Sands told Salon he was concerned about the potential impact of a revived “24”: “Programs have a profound impact. They send messages about what’s right and what’s wrong. Television programs do matter. They’re not academic, arcane debates about various perspectives.”


The rebooted “24” is not connected with conservative producer Joel Surnow, who famously told the New Yorker: “There are not a lot of measures short of extreme measures that will get it done […] America wants the war on terror fought by Jack Bauer. He’s a patriot.” In fact, it may well be headed in a softer direction, as it’s to be produced by Howard Gordon, the writer who told the New York Times Magazine: “Obviously anyone with any conscience is going to take [charges of abetting acceptance of torture] seriously. But look, we also recognized too that you can’t just hide behind, ‘This is just a TV show.’ That’s a little like the Twinkie defense. So we actively engaged and reconsidered how we told stories.”
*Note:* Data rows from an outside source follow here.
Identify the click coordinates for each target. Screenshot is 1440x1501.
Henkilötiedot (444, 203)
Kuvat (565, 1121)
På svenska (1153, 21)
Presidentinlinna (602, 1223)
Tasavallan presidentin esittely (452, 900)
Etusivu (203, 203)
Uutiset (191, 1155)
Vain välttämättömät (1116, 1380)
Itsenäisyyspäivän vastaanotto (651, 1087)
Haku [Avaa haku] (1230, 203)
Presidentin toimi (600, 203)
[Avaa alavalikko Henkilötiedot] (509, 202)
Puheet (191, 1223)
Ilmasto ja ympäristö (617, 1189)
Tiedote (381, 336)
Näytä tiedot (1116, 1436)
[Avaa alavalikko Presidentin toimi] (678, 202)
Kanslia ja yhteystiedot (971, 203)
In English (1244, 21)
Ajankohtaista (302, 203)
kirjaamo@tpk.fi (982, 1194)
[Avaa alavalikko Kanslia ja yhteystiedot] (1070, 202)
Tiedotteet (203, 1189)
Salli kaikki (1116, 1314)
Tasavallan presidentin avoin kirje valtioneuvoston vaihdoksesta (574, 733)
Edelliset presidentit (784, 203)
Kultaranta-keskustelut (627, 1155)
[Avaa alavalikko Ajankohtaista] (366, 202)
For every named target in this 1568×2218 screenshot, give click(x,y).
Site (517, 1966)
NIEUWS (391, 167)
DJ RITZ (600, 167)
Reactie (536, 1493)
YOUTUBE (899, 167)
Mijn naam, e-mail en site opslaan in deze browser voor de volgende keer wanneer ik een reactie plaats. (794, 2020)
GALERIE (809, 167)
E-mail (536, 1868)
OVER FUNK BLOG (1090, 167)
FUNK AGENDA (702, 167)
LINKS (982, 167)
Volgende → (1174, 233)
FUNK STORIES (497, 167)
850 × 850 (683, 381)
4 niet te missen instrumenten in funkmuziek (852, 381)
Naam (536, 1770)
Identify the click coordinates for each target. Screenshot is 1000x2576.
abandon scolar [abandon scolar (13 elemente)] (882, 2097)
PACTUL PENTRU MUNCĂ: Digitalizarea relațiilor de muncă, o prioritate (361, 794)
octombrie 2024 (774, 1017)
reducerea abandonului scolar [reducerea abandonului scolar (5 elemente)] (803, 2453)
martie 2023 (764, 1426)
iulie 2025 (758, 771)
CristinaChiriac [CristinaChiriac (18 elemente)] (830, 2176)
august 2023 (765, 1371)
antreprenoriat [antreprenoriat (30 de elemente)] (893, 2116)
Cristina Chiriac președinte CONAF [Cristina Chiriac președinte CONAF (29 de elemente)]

And this: Joel Surnow, Rush Limbaugh Defend '24' From Janeane Garofalo 

Rush Limbaugh and 24 creator Joel Surnow on Monday were responding to attacks leveled by actress-activist Janeane Garofalo, who starred in the 2009 season of Fox's hit TV show and said recently that Surnow used 24 to advance a conservative agenda and malign liberals.

3 comments:

  1. 24's first season started to air before 9/11. And the show was never as reflexively right-wing as you think. But of course you would have had to actually see it to know that.

    ReplyDelete
  2. Sorry. It was written and filmed before 9/11.

    Now go fuck yourself.

    Thanks.
    :-)

    ReplyDelete
    Replies
    1. You are such a horse's ass. Read what you said which I responded to or are you so senile that you can't even do that much fact checking?

      You are Rupert Murdoch's favorite kind of pseudo-liberal dupe.